In diesem Jahr kamen die Kimmelstiels aus Frankfurt, wo sie einer Einladung der Regierung von Hessen gefolgt waren und zusammen mit anderen Zeitzeugen an der Eröffnung des „Wollheim Memorials“ teilgenommen hatten. Diese Gedenkstätte im Park der Goethe-Universität, dem früheren Sitz des IG Farben-Konzerns, enthält auch ein Bild der Familie Kimmelstiel, Alfred mit seinen Eltern und dem Bruder Max am Küchentisch, „zuhause“ in Forth.

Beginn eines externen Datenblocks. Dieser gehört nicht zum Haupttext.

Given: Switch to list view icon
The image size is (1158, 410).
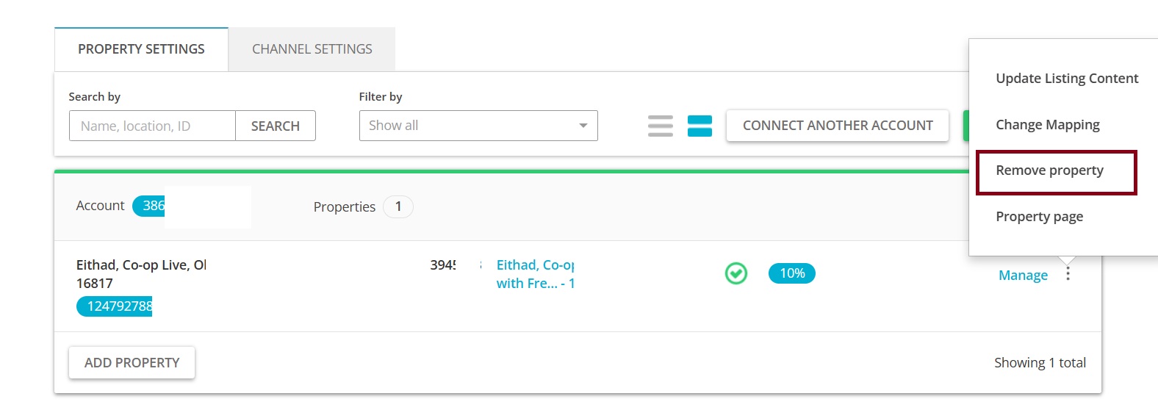Looking at the screenshot, I should click(661, 126).
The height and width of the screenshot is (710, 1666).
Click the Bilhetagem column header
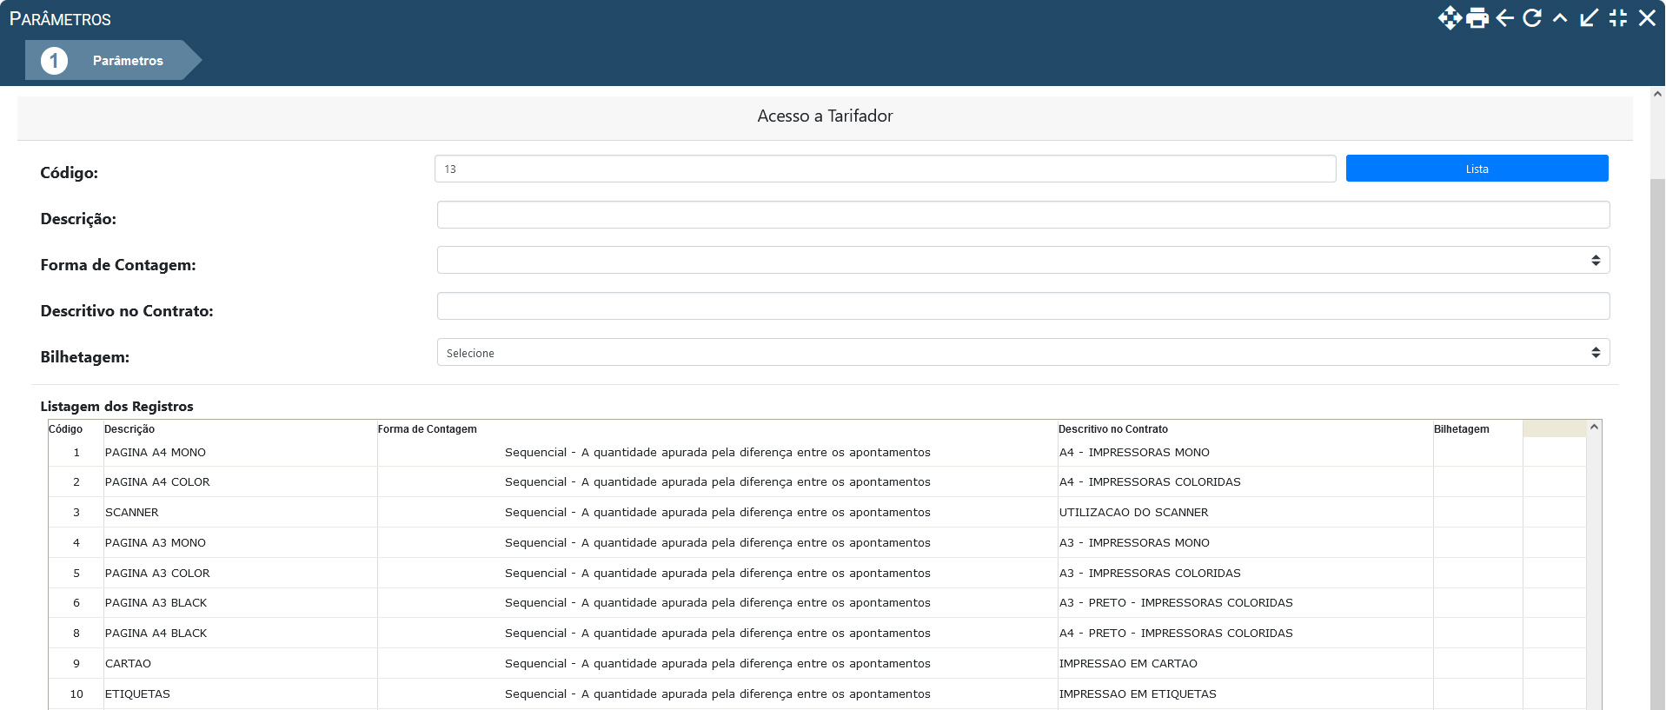coord(1461,429)
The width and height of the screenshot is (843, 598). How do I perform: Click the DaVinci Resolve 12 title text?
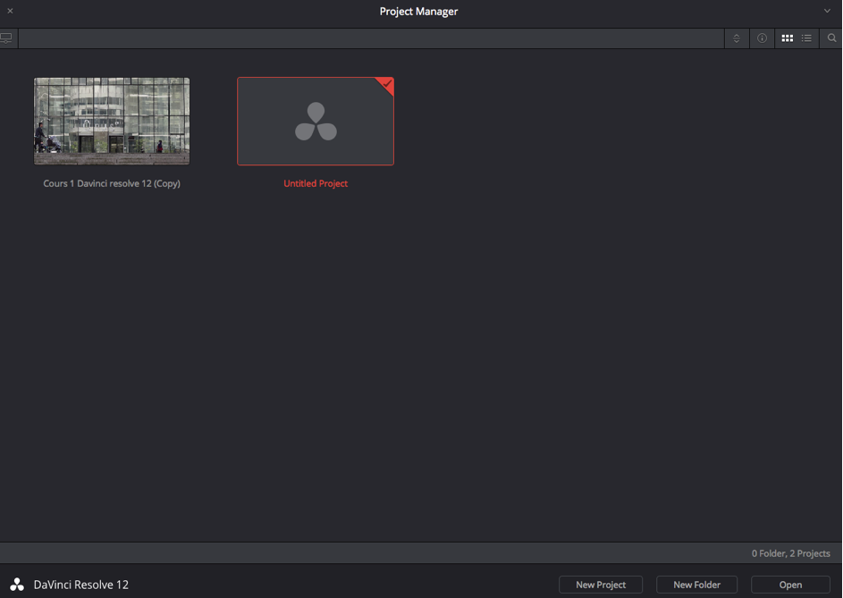pos(81,585)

Darüber die Zahlen 160761 und 160762, die Nummern der Kinder im KZ Auschwitz. Norbert Wollheim war seit damals Alfreds Freund. Er sagte zu ihm im Mai 1945: „Wir sind gerettet, aber nicht befreit“. Wollheim kämpfte später um Entschädigung für die Zwangsarbeiter der IG Farben.

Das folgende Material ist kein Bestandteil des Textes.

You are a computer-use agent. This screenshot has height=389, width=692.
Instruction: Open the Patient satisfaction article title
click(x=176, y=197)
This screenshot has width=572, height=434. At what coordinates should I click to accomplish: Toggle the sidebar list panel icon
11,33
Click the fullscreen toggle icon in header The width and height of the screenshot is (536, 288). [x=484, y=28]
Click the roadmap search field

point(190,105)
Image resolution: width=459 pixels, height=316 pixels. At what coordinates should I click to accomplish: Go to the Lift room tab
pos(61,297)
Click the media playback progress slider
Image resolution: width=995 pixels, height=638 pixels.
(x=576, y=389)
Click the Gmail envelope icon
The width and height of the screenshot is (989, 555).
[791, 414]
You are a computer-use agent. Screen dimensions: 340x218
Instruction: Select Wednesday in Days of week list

Jetzt ließen sich die Kimmelstiels wieder mehrere Tage lang auf die Kindheit und Jugend von Alfred in Forth ein, diskutierten und stellten sich den Fragen der Einwohner, nahmen Einladungen an und besuchten u.a. die Gräber der Großeltern Max und Hedwig.
Bei dem letzten Friedhofsbesuch in Schnaittach war es noch nicht möglich gewesen, das Grab des Urgroßvaters Josef Kimmelstiel zu finden. Die hebräische Inschrift ist inzwischen jedoch übersetzt, wenn auch nicht komplett erhalten.
Pfarrer Häselbarth von der Kirchengemeinde St. Anna und ein Kreis von Freunden und Geschichtsforschern aus Forth, die die Besucher begleiteten, werden sich nun im Auftrag ihrer Gäste um die Erneuerung der Grabinschrift kümmern. Die alte Platte wird dann, wie es der Brauch ist, behutsam abgelegt am Grab verbleiben.
Gestern wurden Albert und Jaqueline Kimmelstiel offiziell vom zweiten Eckentaler Bürgermeister Konrad Gubo im Rathaus empfangen, wo sich beide in das Goldene Buch der Gemeinde eintragen durften. Auch berichtete Kimmelstiel hier über die Erlebnisse während seiner einwöchigen Erinnerungstour in Forth.
„Der Entschluss herzukommen, war für mich aus körperlichen und moralischen Gründen nicht leicht. Ich bin aber froh, diesen Schritt gewagt zu haben, denn ich bin so herzlich aufgenommen worden und habe mein Kommen nie bereut“, sagte Kimmelstiel.
Im Anschluss besuchte er die Hauptschule und das Gymnasium Eckental, um auch den Schülern von seinen Erlebnissen als jüdischer Zwangsarbeiter, im Konzentrationslager in Auschwitz und seiner Rückkehr in die Heimat zu erzählen. Heute fliegt Albert Kimmelstiel mit seiner Frau wieder in die USA zurück, „und da werde ich meiner Familie wieder viel zu erzählen haben“.